[Extracted records]
==============================
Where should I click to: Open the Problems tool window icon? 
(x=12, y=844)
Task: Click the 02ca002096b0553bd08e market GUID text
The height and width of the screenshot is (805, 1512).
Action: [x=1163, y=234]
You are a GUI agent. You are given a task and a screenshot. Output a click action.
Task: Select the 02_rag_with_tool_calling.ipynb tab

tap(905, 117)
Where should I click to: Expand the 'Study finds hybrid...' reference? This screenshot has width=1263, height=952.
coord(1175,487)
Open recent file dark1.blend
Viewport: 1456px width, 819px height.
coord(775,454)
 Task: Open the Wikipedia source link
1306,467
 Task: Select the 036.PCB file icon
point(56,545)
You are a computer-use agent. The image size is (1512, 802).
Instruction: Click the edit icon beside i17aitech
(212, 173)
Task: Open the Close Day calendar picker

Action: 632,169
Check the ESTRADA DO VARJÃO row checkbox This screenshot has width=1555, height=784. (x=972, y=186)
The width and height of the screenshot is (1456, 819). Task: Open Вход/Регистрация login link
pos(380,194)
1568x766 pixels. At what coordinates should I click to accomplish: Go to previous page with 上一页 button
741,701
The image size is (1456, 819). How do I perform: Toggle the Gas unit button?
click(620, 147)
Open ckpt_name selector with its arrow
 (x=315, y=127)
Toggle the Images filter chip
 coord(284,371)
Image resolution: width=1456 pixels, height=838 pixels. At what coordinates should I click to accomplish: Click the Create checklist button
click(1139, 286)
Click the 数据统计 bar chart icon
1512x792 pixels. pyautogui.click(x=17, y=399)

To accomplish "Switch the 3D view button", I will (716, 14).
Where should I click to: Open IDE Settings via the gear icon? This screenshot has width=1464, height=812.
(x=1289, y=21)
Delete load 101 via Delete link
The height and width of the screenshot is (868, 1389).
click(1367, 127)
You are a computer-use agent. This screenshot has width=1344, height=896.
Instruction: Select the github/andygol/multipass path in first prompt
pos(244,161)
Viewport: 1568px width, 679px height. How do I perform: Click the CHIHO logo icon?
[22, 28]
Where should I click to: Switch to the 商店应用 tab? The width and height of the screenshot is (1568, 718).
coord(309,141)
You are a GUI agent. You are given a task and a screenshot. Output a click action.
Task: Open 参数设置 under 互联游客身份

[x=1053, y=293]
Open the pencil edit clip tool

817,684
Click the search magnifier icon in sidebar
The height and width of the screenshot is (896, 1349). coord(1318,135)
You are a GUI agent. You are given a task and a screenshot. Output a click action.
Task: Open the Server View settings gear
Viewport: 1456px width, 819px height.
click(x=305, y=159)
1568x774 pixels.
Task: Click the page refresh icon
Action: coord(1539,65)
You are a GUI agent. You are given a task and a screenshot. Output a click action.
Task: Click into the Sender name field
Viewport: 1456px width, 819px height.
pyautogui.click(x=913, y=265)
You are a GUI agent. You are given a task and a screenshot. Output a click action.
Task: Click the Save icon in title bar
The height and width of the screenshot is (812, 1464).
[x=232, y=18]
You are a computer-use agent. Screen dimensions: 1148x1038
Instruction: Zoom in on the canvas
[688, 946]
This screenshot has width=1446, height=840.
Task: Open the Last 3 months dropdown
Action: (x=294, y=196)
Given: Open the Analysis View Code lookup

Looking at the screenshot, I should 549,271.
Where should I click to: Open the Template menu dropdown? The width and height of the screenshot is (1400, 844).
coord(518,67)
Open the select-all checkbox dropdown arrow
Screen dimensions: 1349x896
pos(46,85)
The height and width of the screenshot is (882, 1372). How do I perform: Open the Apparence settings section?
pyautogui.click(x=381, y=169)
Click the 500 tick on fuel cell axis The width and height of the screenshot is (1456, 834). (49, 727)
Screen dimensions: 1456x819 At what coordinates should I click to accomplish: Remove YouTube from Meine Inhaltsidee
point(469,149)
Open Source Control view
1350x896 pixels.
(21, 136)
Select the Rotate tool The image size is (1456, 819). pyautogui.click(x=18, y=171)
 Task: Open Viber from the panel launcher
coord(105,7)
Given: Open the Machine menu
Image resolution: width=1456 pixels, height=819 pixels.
==============================
■ Your task
From the records given above, copy all lines containing "checkbox".

■ Exercise result
Check the ESTRADA DO VARJÃO row checkbox This screenshot has width=1555, height=784. (x=972, y=186)
Open the select-all checkbox dropdown arrow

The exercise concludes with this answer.